Kırşehir küçük bir kent. Fısıltılar dilden dile. Hatta dedikodular kulaktan kulağa yayılmaya bile başladı. “Falanı müdür yapıyorlarmış, şu kişileri işten atıyorlarmış!, Belediye’ye şu kadar yeni adam alıyorlarmış” diye aslı, astarı olmayan dedikodular kulağımıza gelmeye bile başladı.
Ne olur yapmayın, etmeyin, böyle şeylerle Kırşehir’e zarar vermeyin!
Belediye Başkanı Ekicioğlu’na zaman tanıyın, çalışmasına imkân sunun.
Önceki gün bir esnaf arkadaşımla görüştüm, dedikodudan, fitneden dem vuruyor ve veryansın ediyor.

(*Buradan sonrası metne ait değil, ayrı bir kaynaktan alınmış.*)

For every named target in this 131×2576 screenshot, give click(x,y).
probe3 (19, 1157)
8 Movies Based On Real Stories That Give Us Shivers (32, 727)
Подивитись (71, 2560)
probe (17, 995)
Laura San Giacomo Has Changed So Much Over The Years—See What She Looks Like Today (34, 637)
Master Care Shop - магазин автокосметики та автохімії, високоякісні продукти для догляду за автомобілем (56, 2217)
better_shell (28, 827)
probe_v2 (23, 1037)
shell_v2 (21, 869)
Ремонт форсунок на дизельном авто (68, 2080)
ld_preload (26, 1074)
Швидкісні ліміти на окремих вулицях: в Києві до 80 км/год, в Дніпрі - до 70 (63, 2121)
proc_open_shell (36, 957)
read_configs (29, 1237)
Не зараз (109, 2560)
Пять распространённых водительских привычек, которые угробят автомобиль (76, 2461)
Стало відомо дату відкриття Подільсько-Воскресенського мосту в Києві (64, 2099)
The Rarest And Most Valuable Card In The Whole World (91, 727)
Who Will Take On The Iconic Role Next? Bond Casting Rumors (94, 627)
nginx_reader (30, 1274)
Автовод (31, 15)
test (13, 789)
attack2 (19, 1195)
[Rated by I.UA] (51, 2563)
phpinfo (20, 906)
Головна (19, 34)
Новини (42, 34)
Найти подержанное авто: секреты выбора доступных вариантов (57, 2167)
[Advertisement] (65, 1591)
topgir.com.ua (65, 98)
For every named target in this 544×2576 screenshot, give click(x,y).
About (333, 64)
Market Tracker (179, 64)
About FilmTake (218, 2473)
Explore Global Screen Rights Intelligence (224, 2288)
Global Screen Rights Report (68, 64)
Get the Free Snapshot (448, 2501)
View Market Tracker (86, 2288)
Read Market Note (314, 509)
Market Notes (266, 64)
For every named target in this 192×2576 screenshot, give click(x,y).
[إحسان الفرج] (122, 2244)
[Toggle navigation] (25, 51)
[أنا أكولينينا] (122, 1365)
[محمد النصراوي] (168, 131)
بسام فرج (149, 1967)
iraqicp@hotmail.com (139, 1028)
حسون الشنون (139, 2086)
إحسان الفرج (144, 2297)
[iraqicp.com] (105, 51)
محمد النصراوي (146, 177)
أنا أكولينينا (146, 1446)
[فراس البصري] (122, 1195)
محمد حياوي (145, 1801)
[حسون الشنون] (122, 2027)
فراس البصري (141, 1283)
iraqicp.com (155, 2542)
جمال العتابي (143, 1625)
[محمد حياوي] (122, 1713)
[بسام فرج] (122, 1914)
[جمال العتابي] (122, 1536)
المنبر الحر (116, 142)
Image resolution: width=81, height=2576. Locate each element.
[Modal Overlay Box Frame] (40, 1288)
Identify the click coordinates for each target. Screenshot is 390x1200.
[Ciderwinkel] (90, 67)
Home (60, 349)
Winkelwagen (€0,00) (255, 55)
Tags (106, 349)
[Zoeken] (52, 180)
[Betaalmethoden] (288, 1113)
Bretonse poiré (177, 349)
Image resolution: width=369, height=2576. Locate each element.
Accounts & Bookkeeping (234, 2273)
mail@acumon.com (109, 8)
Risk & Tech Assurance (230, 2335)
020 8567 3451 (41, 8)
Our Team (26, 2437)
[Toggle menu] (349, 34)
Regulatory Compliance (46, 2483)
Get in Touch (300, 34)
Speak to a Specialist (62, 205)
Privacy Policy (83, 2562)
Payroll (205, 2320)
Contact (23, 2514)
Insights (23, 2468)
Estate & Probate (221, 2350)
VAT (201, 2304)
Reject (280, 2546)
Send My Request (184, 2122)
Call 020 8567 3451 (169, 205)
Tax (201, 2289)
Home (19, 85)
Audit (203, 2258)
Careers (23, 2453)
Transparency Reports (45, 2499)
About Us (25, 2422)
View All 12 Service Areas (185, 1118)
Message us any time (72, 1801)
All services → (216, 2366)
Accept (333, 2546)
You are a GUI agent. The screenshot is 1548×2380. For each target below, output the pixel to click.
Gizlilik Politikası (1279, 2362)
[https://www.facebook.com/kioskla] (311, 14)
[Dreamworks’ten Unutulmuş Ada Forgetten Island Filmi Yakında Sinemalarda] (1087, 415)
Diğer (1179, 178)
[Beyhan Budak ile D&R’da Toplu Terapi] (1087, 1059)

“Abi Selahattin başkan çok dürüst bir kişi. Kendisiyle akrabalık bağlarımız var. Bunu bilenler akın akın işyerimize gelerek yalvarıp, yakarıp, bizden çocuklarına, kendilerine iş talebinde bulunuyorlar. Yav abi biz İş ve İşçi Bulma Kurumu değiliz ki. Kaldı ki Belediye’nin de böyle bir şansı yok. Ne kadar işsiz varmış memlekette. Vallahi yemin olsun işimize gücümüze bakamıyor, inanın ki işyerimize gidemeyecek duruma geldik…”
İşte böyle bir şey…
İnsanlar özellikle iş ve aş konusunda Başkan Ekicioğlu’ndan büyük beklenti içinde. Ama daha dün bir, bugün iki nerde bulacak Ekicioğlu işi?
Özetle Kırşehir halkının Başkan Ekicioğlu’na biraz zaman tanıması ve yeni istihdam alanları oluşturmasına fırsat verilmesini sağlaması gerekir. Yoksa mevcut belediye çalışanlarını kapının önüne koyup, kendilerini almalarını isteyenler varsa daha çok beklerler diye düşünüyorum.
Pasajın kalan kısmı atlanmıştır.